Advanced Machine Learning algorithms for hyperspectral image analysis applied to the quality control of agro-food products

Objectives

The QUALISPECTRA project aims to develop advanced Machine Learning (ML) and Deep Learning (DL) algorithms for hyperspectral image analysis to enhance food safety and optimize industrial processes. These algorithms will fully leverage both the spectral and spatial information provided by hyperspectral imaging, addressing the common oversight of neglecting spatial dimensions in current methods. This approach promises more comprehensive and accurate analyses.

A key priority of the project is the speed of the algorithms, which is critical for real-time decision-making and meeting the growing demand for fast, non-destructive, and efficient quality controls.
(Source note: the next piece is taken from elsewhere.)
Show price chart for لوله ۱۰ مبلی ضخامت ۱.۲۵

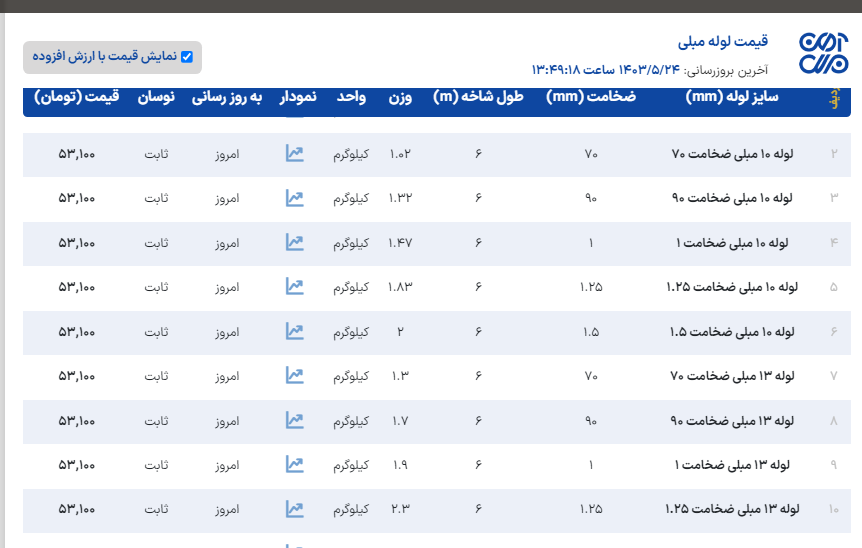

The project focuses on two primary challenges:

  • Fusarium detection in common wheat ears (also studied under the Phenet and Phenweat projects), enabling rapid identification of this fungal disease.
  • Flour mixture homogeneity quantification (using samples from the ValCerWal project), ensuring product quality and uniformity.

By addressing these significant challenges in the agro-food sector, the developed algorithms will provide practical solutions. Furthermore, the methodologies proposed by the project have the potential to be applied to other products and industrial scenarios, offering versatile solutions to a wide range of challenges.

Implications of the CRA-W

The CRA-W leads Work Package 2: Data Preparation – Assessment of data quality, labeling, annotation, and supply. Its primary responsibility is to deliver high-quality data to CETIC, which will subsequently test and develop Machine Learning algorithms. To achieve this, the CRA-W has meticulously acquired the data after analyzing the associated challenges and designing an experimental plan. Additionally, the CRA-W oversees the storage and annotation of these images.

The CRA-W's expertise extends to other work packages as well. Its in-depth knowledge of the studied products, datasets, and previously tested methodologies is essential for developing algorithms that effectively address the identified challenges.

The team members involved in this project include Vincent Baeten, Philippe Vermeulen, Juan Antonio Fernández Pierna, Damien Vincke, and Antoine Deryck.

Partnership

  • CETIC
  • Walloon Agricultural Research Centre

 

Funding

This project is funded by the Win4Collective – EXERCICES 2024 program of the Walloon Region and spans over 2 years (September 2024 - August 2026). 

Declaration of Generative AI: The GPT-4o version of ChatGPT has been utilized to enhance the formulation of the translated version of this project sheet.